He loves it so much! It's fresh meat, what dog would turn that down? I went from a food that he would barely touch, to one that I can use for training in classes and still keep his attention, and the food is still healthy. I know that the petsmart in my area carries it, i'd look into it. it's really easy and he loves it.


----------



## Shell (Oct 19, 2009)

The Fresh Pet is really high in sodium, that could be a potential problem for some dogs. I know that if I feed the sodium enhanced meat (feeding raw) that it will cause digestive upsets and the excessive sodium of the FreshPet rolls could be dangerous to older dogs or those with heart, kidney or other organ problems.


----------



## Vincent (Jun 9, 2014)

My dog is the same way. I have tried chicken soup, diamond and another I forget the name to. One of the only things I could get him to eat was Beneful. 

I went through a 50 pound bag of both the two above and he would only eat 1/4 of his daily feeding.

We have started Donovite which he seems to love so we are going to try to wing back over to diamond or Chicken Soup and see if it helps.

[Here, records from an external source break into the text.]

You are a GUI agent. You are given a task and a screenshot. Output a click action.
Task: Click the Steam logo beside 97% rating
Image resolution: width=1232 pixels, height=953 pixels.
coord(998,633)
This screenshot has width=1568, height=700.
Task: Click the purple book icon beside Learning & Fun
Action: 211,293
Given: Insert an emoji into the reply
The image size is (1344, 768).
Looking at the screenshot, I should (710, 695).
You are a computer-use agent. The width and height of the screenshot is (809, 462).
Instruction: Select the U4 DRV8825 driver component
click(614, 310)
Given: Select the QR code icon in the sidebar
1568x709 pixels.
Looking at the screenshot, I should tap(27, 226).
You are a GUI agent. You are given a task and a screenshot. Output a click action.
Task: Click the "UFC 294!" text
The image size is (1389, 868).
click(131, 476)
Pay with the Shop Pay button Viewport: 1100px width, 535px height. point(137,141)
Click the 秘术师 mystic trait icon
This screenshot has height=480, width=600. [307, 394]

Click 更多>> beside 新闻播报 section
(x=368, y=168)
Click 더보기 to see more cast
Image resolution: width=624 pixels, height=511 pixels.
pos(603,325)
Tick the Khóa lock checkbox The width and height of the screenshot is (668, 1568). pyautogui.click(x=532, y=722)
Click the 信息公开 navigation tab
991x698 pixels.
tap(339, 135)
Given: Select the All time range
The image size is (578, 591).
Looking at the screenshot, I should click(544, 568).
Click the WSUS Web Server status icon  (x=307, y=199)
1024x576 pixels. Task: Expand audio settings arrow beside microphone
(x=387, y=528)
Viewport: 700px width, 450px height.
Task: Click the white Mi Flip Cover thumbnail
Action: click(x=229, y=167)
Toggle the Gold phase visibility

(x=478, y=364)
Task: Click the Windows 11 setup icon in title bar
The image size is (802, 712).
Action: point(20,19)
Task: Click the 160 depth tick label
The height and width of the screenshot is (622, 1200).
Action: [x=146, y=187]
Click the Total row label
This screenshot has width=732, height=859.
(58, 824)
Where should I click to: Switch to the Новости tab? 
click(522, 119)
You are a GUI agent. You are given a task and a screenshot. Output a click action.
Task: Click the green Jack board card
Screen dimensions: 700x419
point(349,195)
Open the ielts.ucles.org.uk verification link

Typing on my phone, please be nice lol.



godfreygirl143 said:


> My Missy just won't eat her Blue Buffalo unless she's really starved. I mix about a fourth cup of dry to about 2 teaspoons canned morning and evening....same brand. She will sort of creep towards her bowl, give it a sniff, and walk away. Then she'll come to me with her ears back and I know the look....she wants to eat but now that.
> 
> BUT, when I go upstairs to visit my neighbor and her dog for a play date, Missy will gobble down her Kibbles & Bits like she hasn't eaten in a week.
> 
> ...


----------



## Gooser (Jun 2, 2014)

Blue buffalo isnt very good either. From what ive read.


----------



## Gooser (Jun 2, 2014)

I dont like the dog food advisor either because they dont take into account of everything. Its quite flawed if you ask me. 
Blue buffalo has a lot of unethical advertising and the true blue challenge is a joke. The ash and mineral content gives a lot of male cats urinary issues from what im told from my friend whos studying pet nutrition and their food is only
formulated for all life stages. Thats all I know so I avoid it.


----------